Arrange every line of the entries below as a numbered list, skipping blank lines and leaving the pictures out.

==== Input data

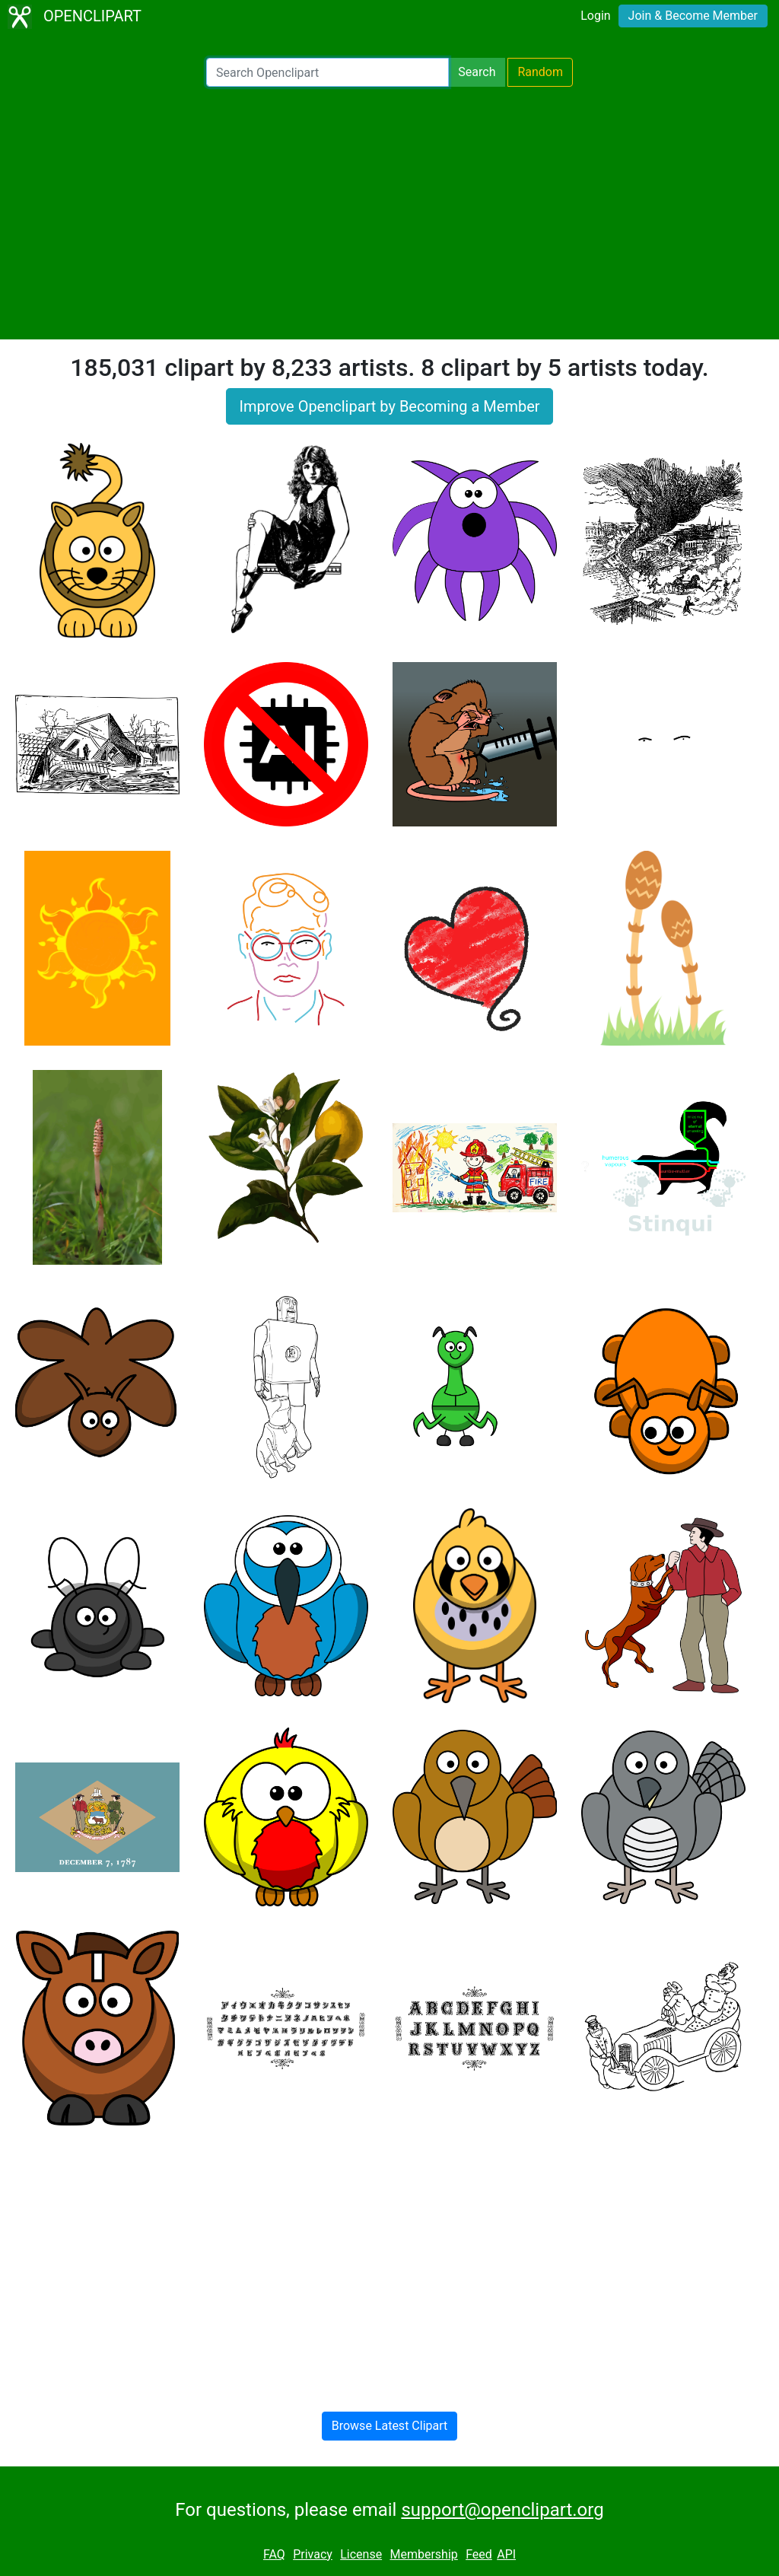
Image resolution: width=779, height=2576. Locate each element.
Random (540, 72)
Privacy (312, 2554)
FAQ (274, 2554)
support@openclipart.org (502, 2509)
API (506, 2554)
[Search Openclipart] (327, 72)
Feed (479, 2554)
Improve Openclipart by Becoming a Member (389, 406)
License (361, 2554)
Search (476, 72)
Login (595, 15)
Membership (423, 2554)
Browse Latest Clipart (390, 2425)
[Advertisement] (389, 213)
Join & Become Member (693, 15)
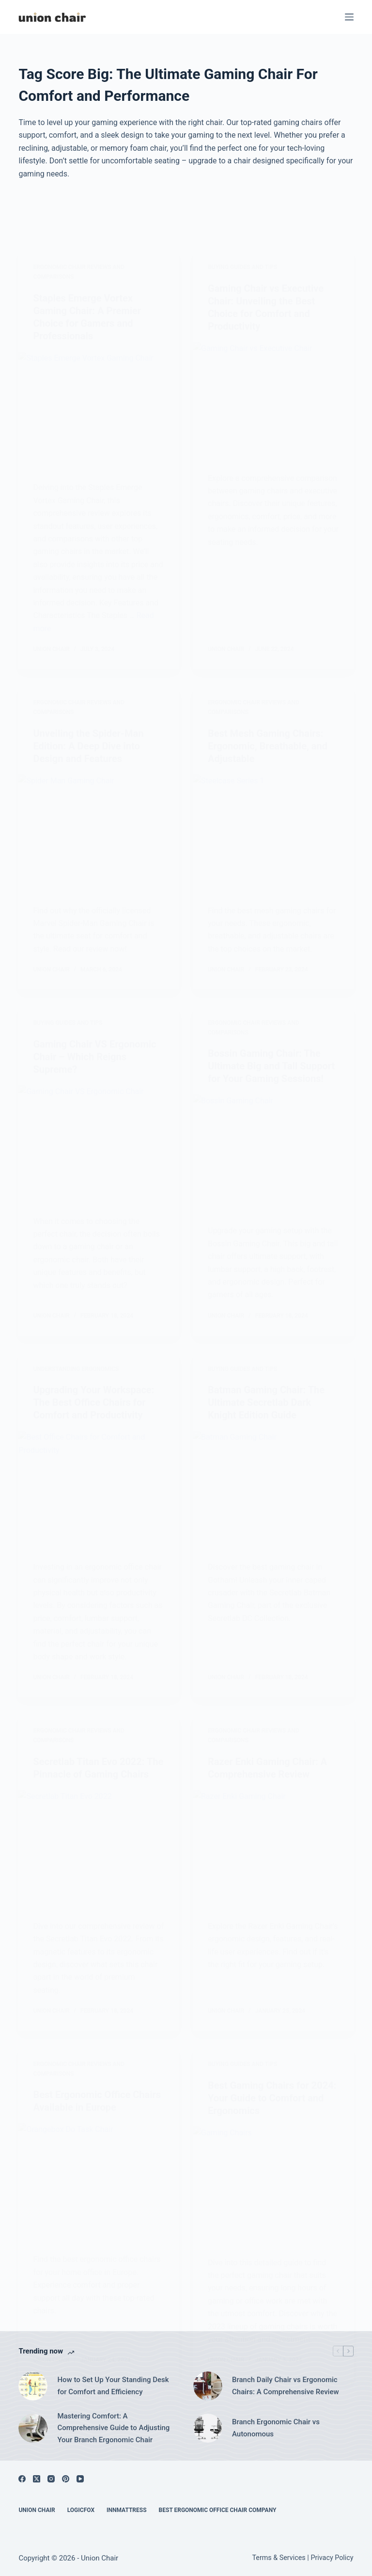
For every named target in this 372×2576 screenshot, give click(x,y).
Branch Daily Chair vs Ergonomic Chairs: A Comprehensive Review (285, 2385)
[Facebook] (22, 2478)
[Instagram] (51, 2478)
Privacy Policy (331, 2558)
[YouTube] (80, 2478)
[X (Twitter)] (36, 2478)
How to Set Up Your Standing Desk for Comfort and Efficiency (113, 2385)
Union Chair (36, 2510)
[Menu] (349, 17)
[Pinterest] (65, 2478)
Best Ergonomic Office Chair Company (218, 2510)
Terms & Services (278, 2558)
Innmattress (127, 2510)
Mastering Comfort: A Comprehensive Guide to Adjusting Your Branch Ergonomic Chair (113, 2428)
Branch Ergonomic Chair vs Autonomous (276, 2427)
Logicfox (80, 2510)
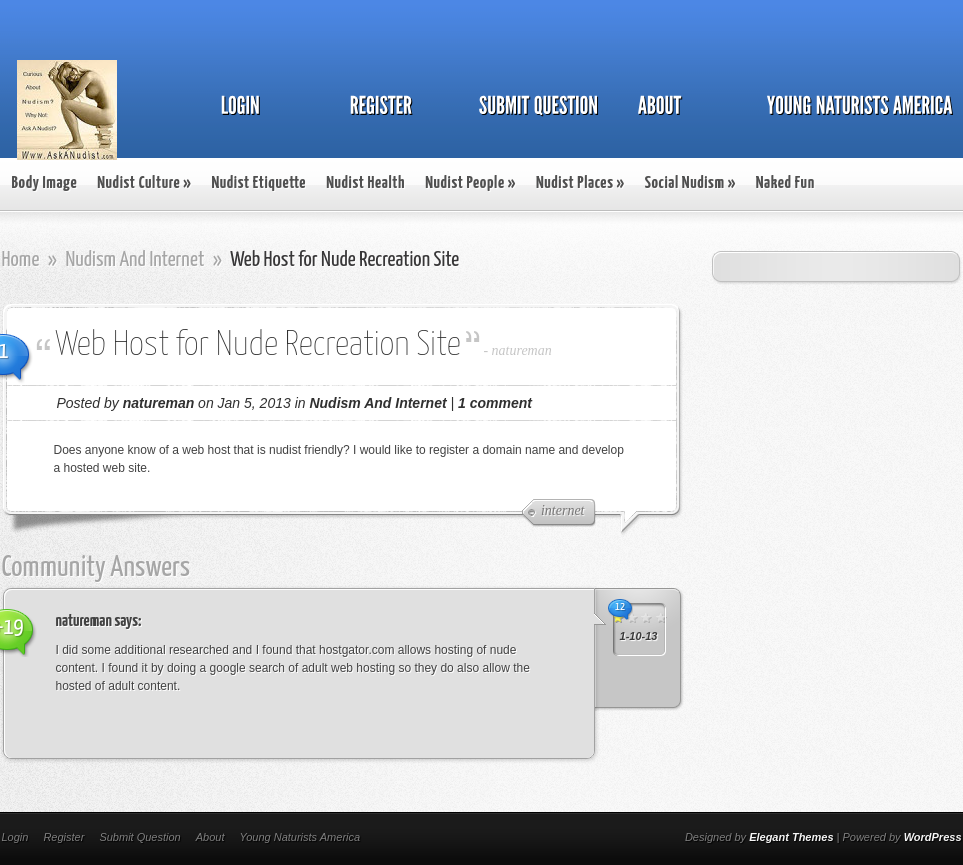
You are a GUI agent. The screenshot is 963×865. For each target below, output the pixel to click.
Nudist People (470, 183)
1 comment (495, 403)
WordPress (933, 837)
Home (21, 260)
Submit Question (139, 837)
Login (15, 837)
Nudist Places (580, 183)
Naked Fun (785, 183)
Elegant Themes (791, 837)
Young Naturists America (299, 837)
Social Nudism (690, 183)
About (210, 837)
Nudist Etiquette (258, 183)
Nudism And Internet (134, 260)
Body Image (45, 183)
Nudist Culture (144, 183)
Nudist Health (365, 183)
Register (63, 837)
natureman (522, 350)
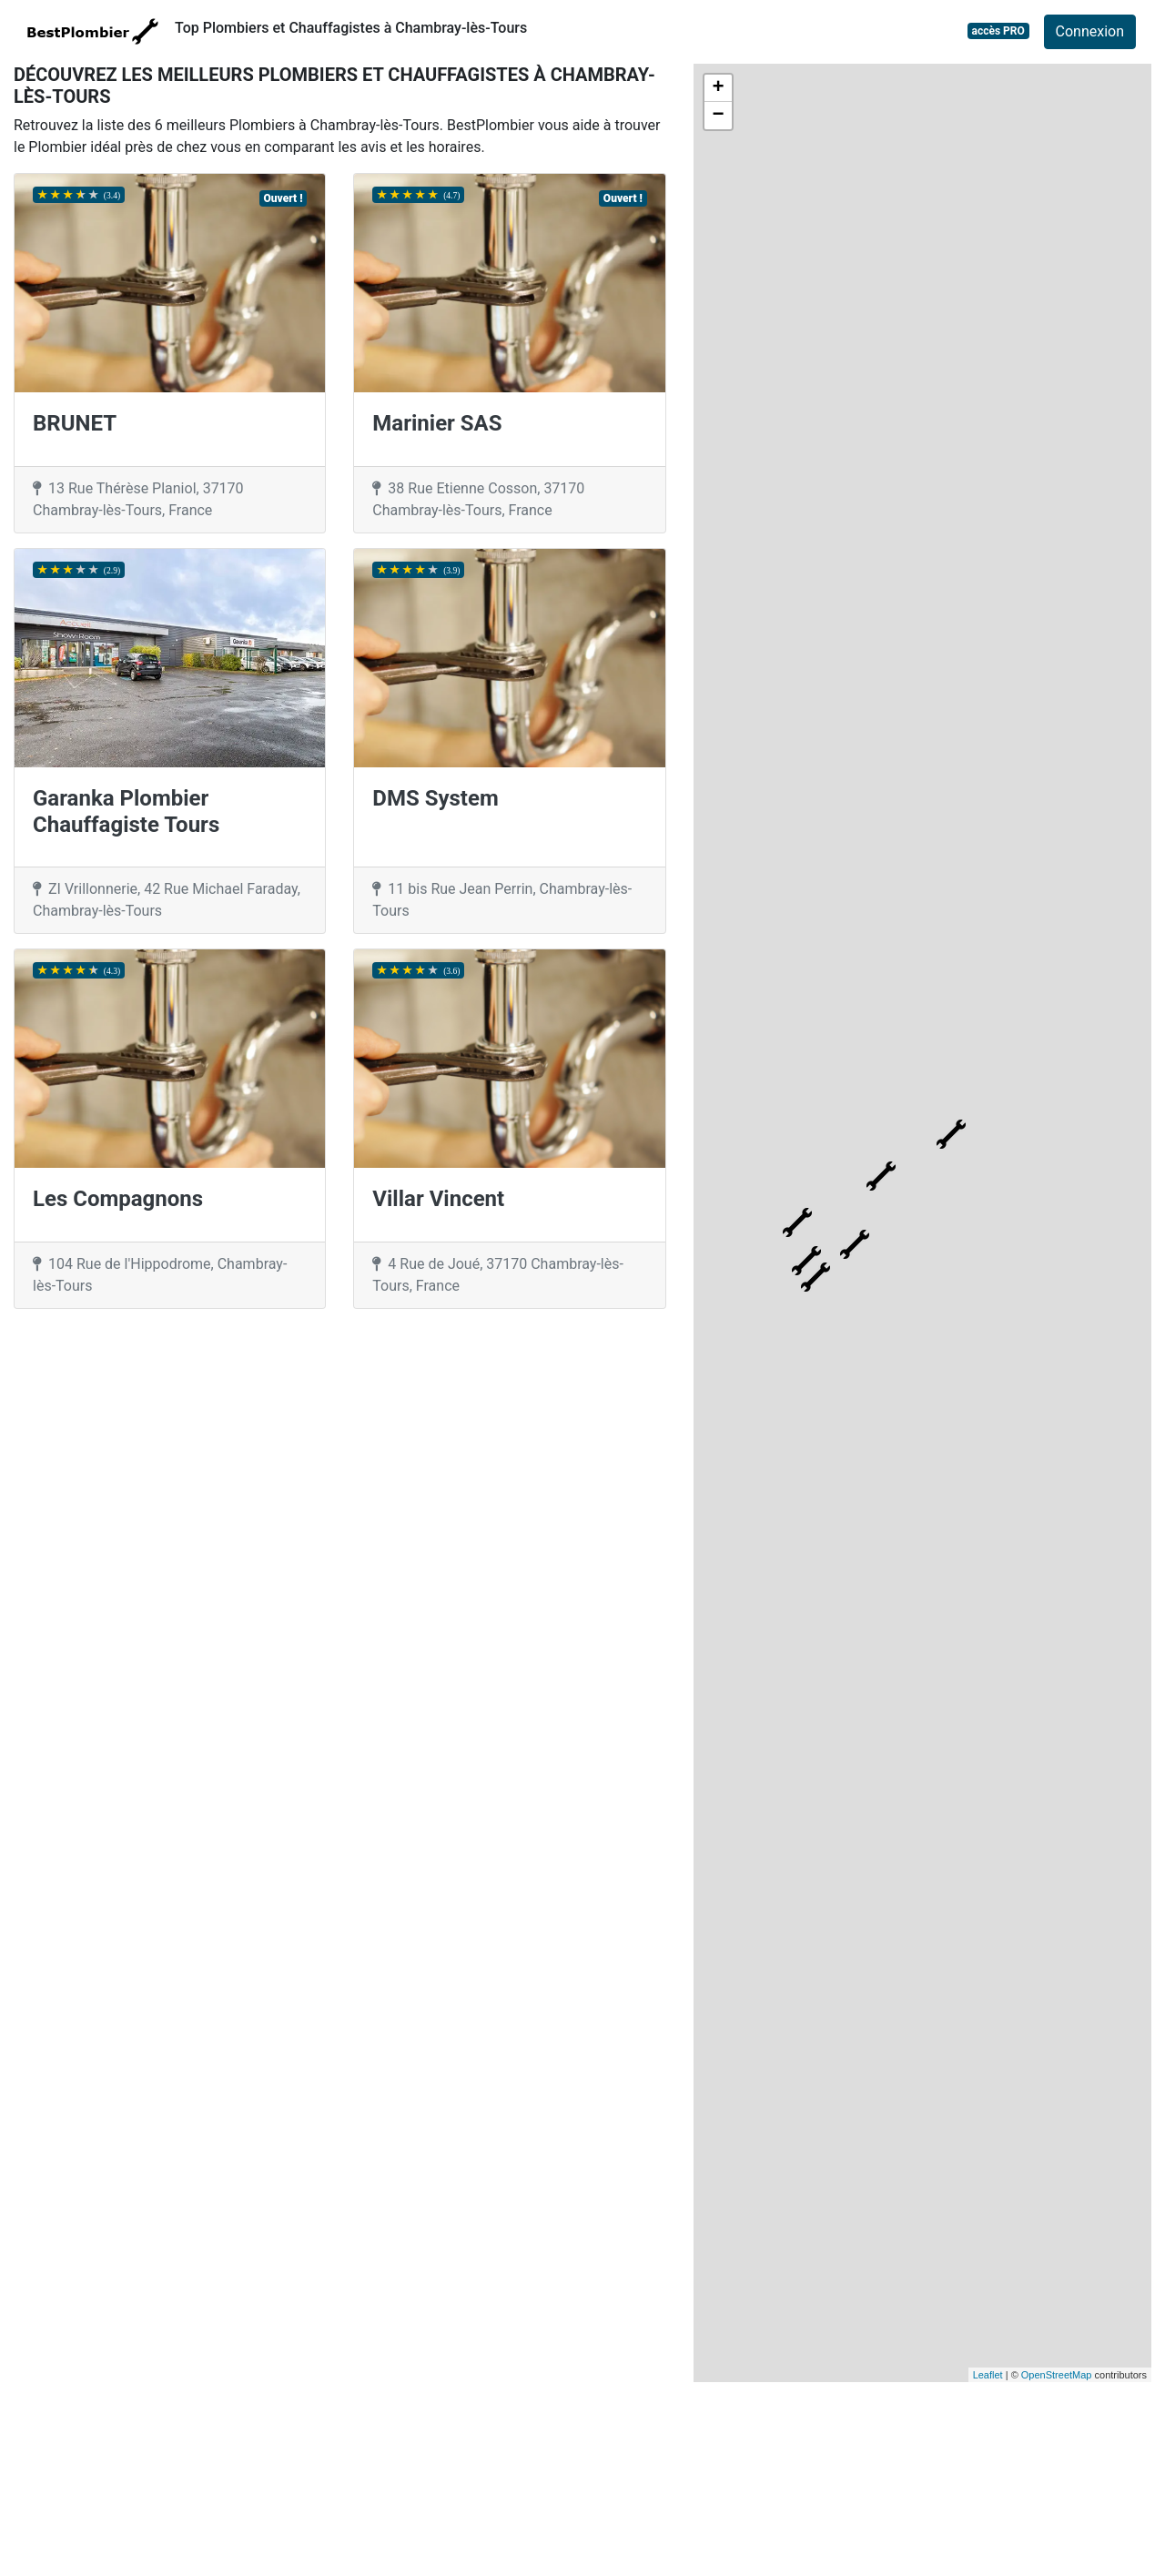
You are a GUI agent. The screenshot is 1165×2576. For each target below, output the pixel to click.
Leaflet (988, 2374)
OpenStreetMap (1056, 2374)
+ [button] (718, 88)
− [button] (718, 115)
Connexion (1090, 31)
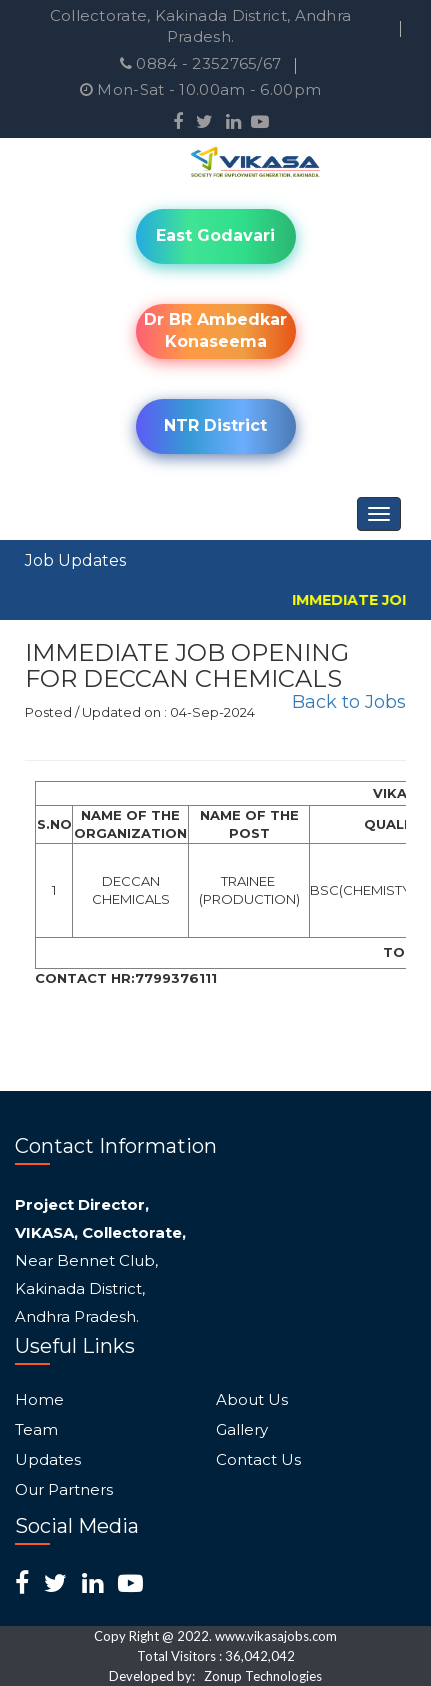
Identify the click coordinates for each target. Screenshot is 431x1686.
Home (39, 1400)
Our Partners (64, 1490)
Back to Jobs (349, 702)
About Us (252, 1400)
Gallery (242, 1430)
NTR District (215, 425)
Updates (48, 1460)
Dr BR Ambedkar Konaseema (215, 331)
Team (36, 1430)
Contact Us (258, 1460)
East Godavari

========

*Answer to the exercise*:
1. Image resolution: width=779, height=2576. Locate each element.
2. Random (540, 72)
3. Privacy (312, 2554)
4. FAQ (274, 2554)
5. support@openclipart.org (502, 2509)
6. API (506, 2554)
7. [Search Openclipart] (327, 72)
8. Feed (479, 2554)
9. Improve Openclipart by Becoming a Member (389, 406)
10. License (361, 2554)
11. Search (476, 72)
12. Login (595, 15)
13. Membership (423, 2554)
14. Browse Latest Clipart (390, 2425)
15. [Advertisement] (389, 213)
16. Join & Become Member (693, 15)
17. For every named target in this 372×2576 screenshot, give click(x,y).
18. Branch Daily Chair vs Ergonomic Chairs: A Comprehensive Review (285, 2385)
19. [Facebook] (22, 2478)
20. [Instagram] (51, 2478)
21. Privacy Policy (331, 2558)
22. [YouTube] (80, 2478)
23. [X (Twitter)] (36, 2478)
24. How to Set Up Your Standing Desk for Comfort and Efficiency (113, 2385)
25. Union Chair (36, 2510)
26. [Menu] (349, 17)
27. [Pinterest] (65, 2478)
28. Best Ergonomic Office Chair Company (218, 2510)
29. Terms & Services (278, 2558)
30. Innmattress (127, 2510)
31. Mastering Comfort: A Comprehensive Guide to Adjusting Your Branch Ergonomic Chair (113, 2428)
32. Branch Ergonomic Chair vs Autonomous (276, 2427)
33. Logicfox (80, 2510)
34. You are a GUI agent. The screenshot is 963×865. For each target below, output the pixel to click.
35. Nudist People (470, 183)
36. 1 comment (495, 403)
37. WordPress (933, 837)
38. Home (21, 260)
39. Submit Question (139, 837)
40. Login (15, 837)
41. Nudist Places (580, 183)
42. Naked Fun (785, 183)
43. Elegant Themes (791, 837)
44. Young Naturists America (299, 837)
45. Social Nudism (690, 183)
46. About (210, 837)
47. Nudist Etiquette (258, 183)
48. Nudism And Internet (134, 260)
49. Body Image (45, 183)
50. Nudist Culture (144, 183)
51. Nudist Health (365, 183)
52. Register (63, 837)
53. natureman (522, 350)
54. You are a GUI agent. The screenshot is 1165×2576. For each target below, output the pixel to click.
55. Leaflet (988, 2374)
56. OpenStreetMap (1056, 2374)
57. + [button] (718, 88)
58. − [button] (718, 115)
59. Connexion (1090, 31)
60. Identify the click coordinates for each target. Screenshot is 431x1686.
61. Home (39, 1400)
62. Our Partners (64, 1490)
63. Back to Jobs (349, 702)
64. About Us (252, 1400)
65. Gallery (242, 1430)
66. NTR District (215, 425)
67. Updates (48, 1460)
68. Dr BR Ambedkar Konaseema (215, 331)
69. Team (36, 1430)
70. Contact Us (258, 1460)
71. East Godavari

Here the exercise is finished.